Série d'exercices:
A: Dans l'extrait sur l'espérance apprise au milieu des guerres, pendant combien d'années la personne interrogée a-t-elle vécu au milieu des guerres ?
B: Poursuivez l'extrait sur l'espérance apprise au milieu des guerres à partir de sa dernière phrase.

Extrait:
※
Ce sont toutes ces rencontres qui font que vous êtes dans l’enchantement d’être vivant ?
Pendant vingt six ans, j’ai vécu au milieu des guerres. Avec le recul, c’est grâce à cela que je suis optimiste. En repensant à tous ces pays que j’ai connu en pleine tuerie, ce dont je me souviens le plus, au-delà des morts évidemment, c’est que dans toutes les situations les plus tragiques, j’ai toujours trouvé des gens qui ne désespéraient pas. Ils restaient debout et n’acceptaient pas d’abdiquer. Paradoxalement, c’est en France que je retrouvais le pessimisme ou même la sinistrose. J’ai toujours pensé que, si j’avais cédé moi aussi à cet esprit grognon, j’aurais trahi les gens que j’avais laissé là-bas. En somme, j’ai appris l’espérance auprès de gens qui avaient, eux, toutes les raisons de désespérer, et ne le faisaient pas.
※
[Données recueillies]
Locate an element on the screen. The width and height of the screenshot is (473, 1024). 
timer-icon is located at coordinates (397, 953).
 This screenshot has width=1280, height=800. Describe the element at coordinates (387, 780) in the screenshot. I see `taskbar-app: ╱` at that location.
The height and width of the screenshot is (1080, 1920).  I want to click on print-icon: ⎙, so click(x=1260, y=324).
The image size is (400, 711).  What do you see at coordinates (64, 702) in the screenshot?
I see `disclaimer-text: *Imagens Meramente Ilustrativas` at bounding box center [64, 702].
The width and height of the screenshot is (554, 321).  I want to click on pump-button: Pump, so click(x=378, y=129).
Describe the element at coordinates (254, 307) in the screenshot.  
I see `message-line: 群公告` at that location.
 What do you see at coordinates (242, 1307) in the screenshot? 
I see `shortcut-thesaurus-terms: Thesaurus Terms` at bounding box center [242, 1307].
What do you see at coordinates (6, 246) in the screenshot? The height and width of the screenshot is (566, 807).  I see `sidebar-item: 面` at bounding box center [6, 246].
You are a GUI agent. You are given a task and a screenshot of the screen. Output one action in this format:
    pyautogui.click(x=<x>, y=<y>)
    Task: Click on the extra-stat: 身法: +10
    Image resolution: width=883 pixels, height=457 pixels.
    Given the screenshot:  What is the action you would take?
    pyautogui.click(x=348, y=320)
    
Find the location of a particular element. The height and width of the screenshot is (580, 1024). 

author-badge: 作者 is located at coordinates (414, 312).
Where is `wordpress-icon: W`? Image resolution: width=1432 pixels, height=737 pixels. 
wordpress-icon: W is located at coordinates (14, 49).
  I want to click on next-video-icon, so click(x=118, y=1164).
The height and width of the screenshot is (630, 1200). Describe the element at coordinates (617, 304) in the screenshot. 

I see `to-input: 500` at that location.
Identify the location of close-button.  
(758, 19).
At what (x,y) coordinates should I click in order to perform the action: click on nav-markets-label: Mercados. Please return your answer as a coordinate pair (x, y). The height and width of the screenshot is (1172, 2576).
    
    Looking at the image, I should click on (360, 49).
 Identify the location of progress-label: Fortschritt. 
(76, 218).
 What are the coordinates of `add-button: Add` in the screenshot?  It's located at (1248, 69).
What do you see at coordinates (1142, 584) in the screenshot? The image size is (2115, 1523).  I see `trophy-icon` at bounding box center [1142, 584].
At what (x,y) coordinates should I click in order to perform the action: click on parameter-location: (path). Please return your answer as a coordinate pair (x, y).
※
Réponses détaillées:
A: Pendant vingt-six ans.

B:
Comment être un « redresseur d’espérance », selon votre ami Edgar Morin ?
On a tort de croire que l’espérance est uniquement un concept religieux. Edgar Morin est athée et parle toujours de « redresser l’espérance ». Le livre qui m’a le plus influencé Le Principe espérance a été écrit par Ernst Bloch, un communiste ! Je préfère le mot espérance aux mots joie ou espoir, parce que je dirais que si l’espoir est un état d’esprit l’espérance est, aussi, une volonté. Ce qu’on appelle l’énergie du désespoir, qu’est-ce que c’est ? c’est l’espérance ! Les deux enfants de l’espérance, écrivait saint Augustin, sont la colère devant l’injustice du monde et le courage de la combattre.

Vous êtes repartis en reportage pour porter cette idée là.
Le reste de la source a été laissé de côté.